While volunteering at a church yard sale, I noticed a woman who had come across an article of clothing that had a spot on it. As I tried to use an alcohol-based cleaner to remove the spot, the conversation between her and two other people escalated into:
“Oh you will never wear anything with a spot on it.”
“It will just hang in your closet until another yard sale.”
To which she responded, “Yeah, I guess you’re right, I never have.”
As they were discussing this, I realized that the one straight marking had now turned into a big off-colored smudge. She looks down at it and says, “Oh, I’ll just put it back.”
As I watched her walk back to hang it on the rack, I allowed my mind to wander in many directions, as this is my way. First, I thought to myself, “How shallow can someone be? I mean, how many people would have felt like they were the luckiest person to have that piece of clothing? Just to have something so beautiful with a simple spot would have never stopped them from wearing it. They would have received it with a heart of gratitude.”
Then I thought how I had tried to clean up the spot myself. I only made the mark a bigger, discolored smudge. Though I was in truth, trying to help, yet I made a mess of things, when a little soap and water may have removed it and made it good as new. (It was a caramel colored jacket.)
Then my mind went to Matthew where Jesus was speaking of the Pharisees and scribes.
He says in Matthew 23:27: “Woe unto you, scribes and Pharisees, hypocrites! For ye are like unto whited sepulchers, which indeed appear beautiful outward, but are within full of dead men’s bones and full of all uncleanness.”
I was thinking how many times we look at someone, and say, “Wow, how beautiful they look!” And we assume that because of what we see, they have it all together, but inside they may be dead inside, full of death, envy, strife, and clamor and high-mindedness.
James 1:27 says: “Pure religion and undefiled before God and the Father is this, to visit the fatherless and widows in their affliction and to keep himself unspotted from the world.”

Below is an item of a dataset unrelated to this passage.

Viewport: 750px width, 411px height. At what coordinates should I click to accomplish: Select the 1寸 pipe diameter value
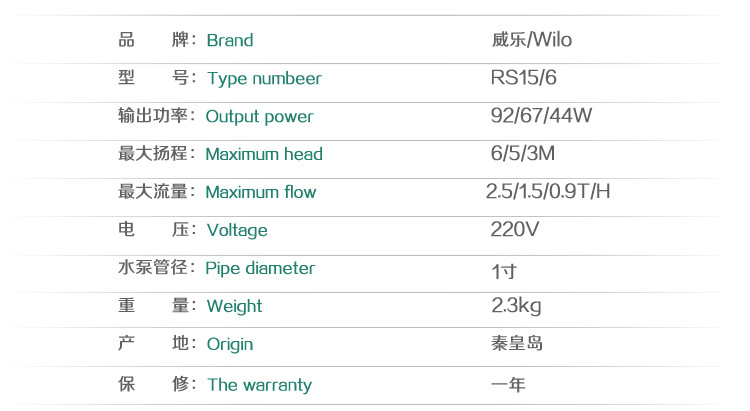(504, 270)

It’s not our clothes, not our outward appearance, that is important. Not that no one likes to be clean and dressed beautifully, but not everyone can. Not everyone can afford the best. I feel that it’s about the spots on our hearts and our souls! We get so caught up in our outward appearance that we forget about our inward parts.
In I Samuel 16:7: Samuel is sent by God to anoint the King of Israel and Samuel saw each son that Jesse presented to Him and in his mind’s eye, He thought because of this “characteristic or that one,” then he (whoever it was) should be the one, but God’s answer was, “…Look not on his countenance (his outward appearance) or the height of his stature; because I have refused him; for the Lord seeth not as man seeth; for man looketh on the outward appearance, but the Lord looketh on the heart.”
In Jeremiah 17:10 it says: “I, the Lord, search the heart, I try the reins, even to give every man according to his ways, and according to the fruit of his doings.”
Why are we, as men and women of God, so caught up in what others see outwardly? Should we not allow God to apply salve to the most inner parts of souls? Allowing Him to cleanse us His way and not our own.
David says in Psalm 51:7 and 10: “Purge me with hyssop, and I shall be clean, wash me and I shall be whiter than snow.”